“Cuba’s Digital Revolution”: A New Book on the Impact of the Internet on the Island

The academic publishing house University of Florida Press has recently made available to its readers the volume Cuba’s Digital Revolution. Citizen Innovation and State Policy, published as part of a collection focused on culture and technology studies in Latin America and the Hispanic communities in the United States.

Edited by Cuban experts Ted A. Henken, Professor of Sociology at Baruch College of the City University of New York, and Sara García Santamaría, Professor of Journalism at Ramón Llull University in Barcelona, this book brings together 14 articles that deal, from a broad spectrum of academic knowledge, with the impact that the emergence of digital technologies has generated in Cuban society, economy, politics and culture.

In “In medias res”, the introduction to the volume, Henken explains that the arrival of the Internet on the island was a challenge to the absolute hegemony that the Cuban revolutionary regime had exercised over the media since the early 1960s.

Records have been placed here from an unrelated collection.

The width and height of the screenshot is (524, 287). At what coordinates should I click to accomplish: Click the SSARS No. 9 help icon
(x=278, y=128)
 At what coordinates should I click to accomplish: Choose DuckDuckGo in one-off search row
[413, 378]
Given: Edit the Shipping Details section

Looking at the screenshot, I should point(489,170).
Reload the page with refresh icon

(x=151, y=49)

This article reviews the consequences of this change in the Cuban communications landscape for journalists, entrepreneurs, the civil society and the government. It also asks a series of questions about “the varied and often contradictory ways in which Cubans are using new communications technologies to transform Cuban society from within,” which Cuba’s Digital Revolution aims to answer:

Cover of ‘Cuba’s Digital Revolution. Citizen Innovation and State Policy’

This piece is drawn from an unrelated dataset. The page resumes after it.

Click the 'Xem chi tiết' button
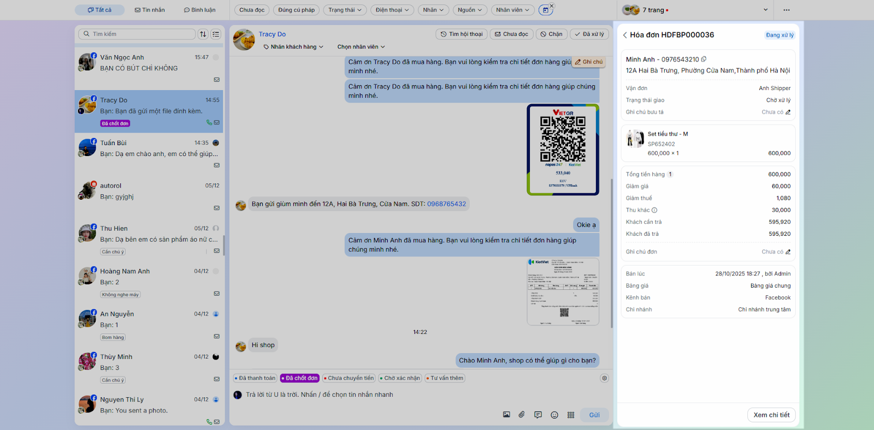 coord(771,415)
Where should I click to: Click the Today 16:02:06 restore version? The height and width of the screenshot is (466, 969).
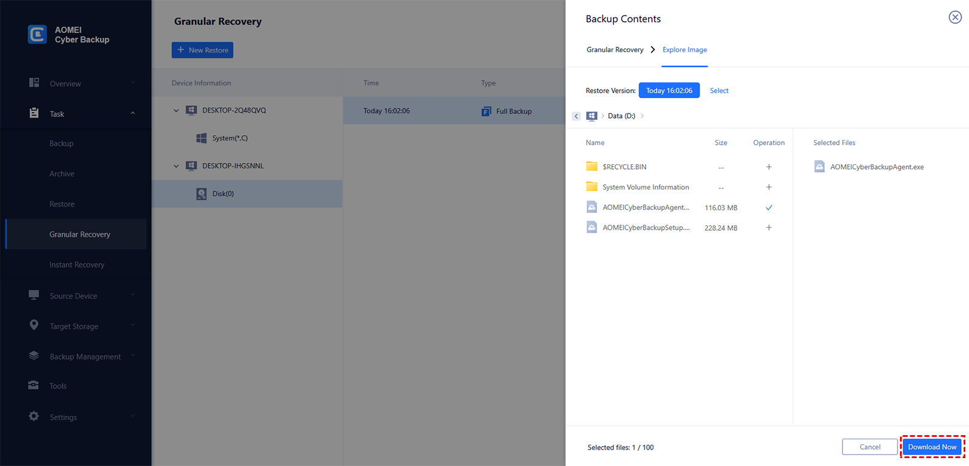(669, 91)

“Who will control Cuba’s digital revolution? Who will benefit from it? What will be its scope? Who will it leave out? Will the many and varied digital developments currently taking place in Cuba mean a transformation or the demise of the Cuban Revolution?”

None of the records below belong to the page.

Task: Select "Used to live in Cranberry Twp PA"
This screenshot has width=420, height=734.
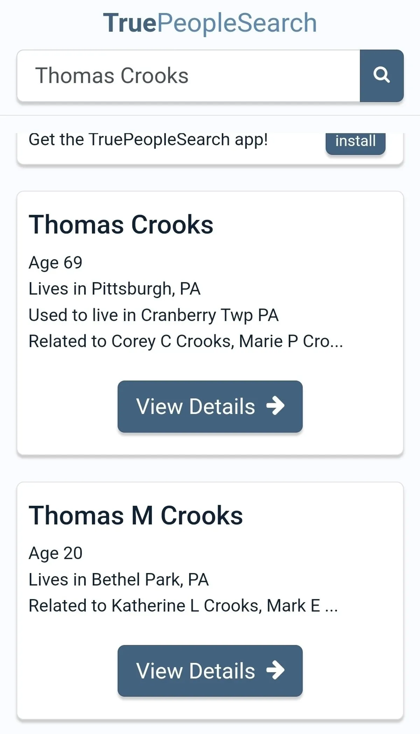Action: [x=153, y=315]
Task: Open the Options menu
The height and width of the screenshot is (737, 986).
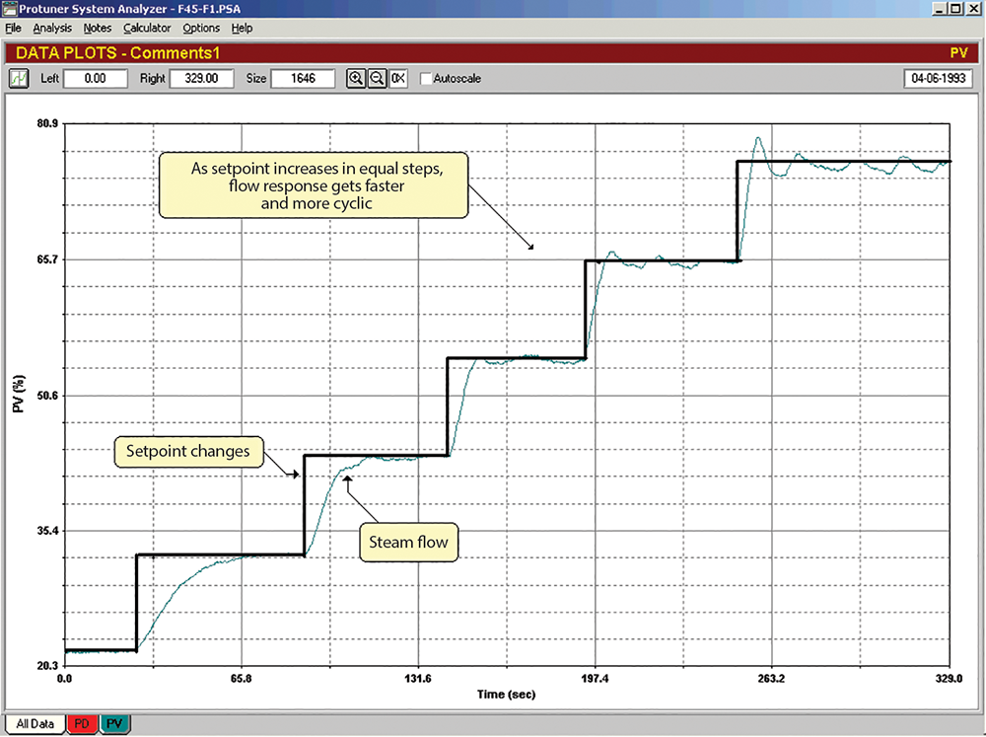Action: coord(201,28)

Thus, this book addresses the characteristics of connectivity and access to the Internet in Cuba; the role that the media have played at various times in Cuban history; the nature of the legislative forms of the current Constitution in terms of freedom of expression; the way in which the normalization of diplomatic relations with the United States affected the sphere of telecommunications; the subversive potential of digital technologies in the face of the authoritarian political order; the exploitation of connectivity deficiencies by tourist marketing; the vicissitudes, challenges and limits of digital self-employment; the significance of digital magazines to the literary field, and the representations of women in the new digital media.

To these it must be added the issue of journalism, which is treated in several essays either in approaches to specific media or the people who exercise the profession, or in the confrontation between the official press and the independent press.

Cuba’s Digital Revolution. Citizen Innovation and State Policy will soon be published in Spanish by the independent Cuban publisher Hypermedia.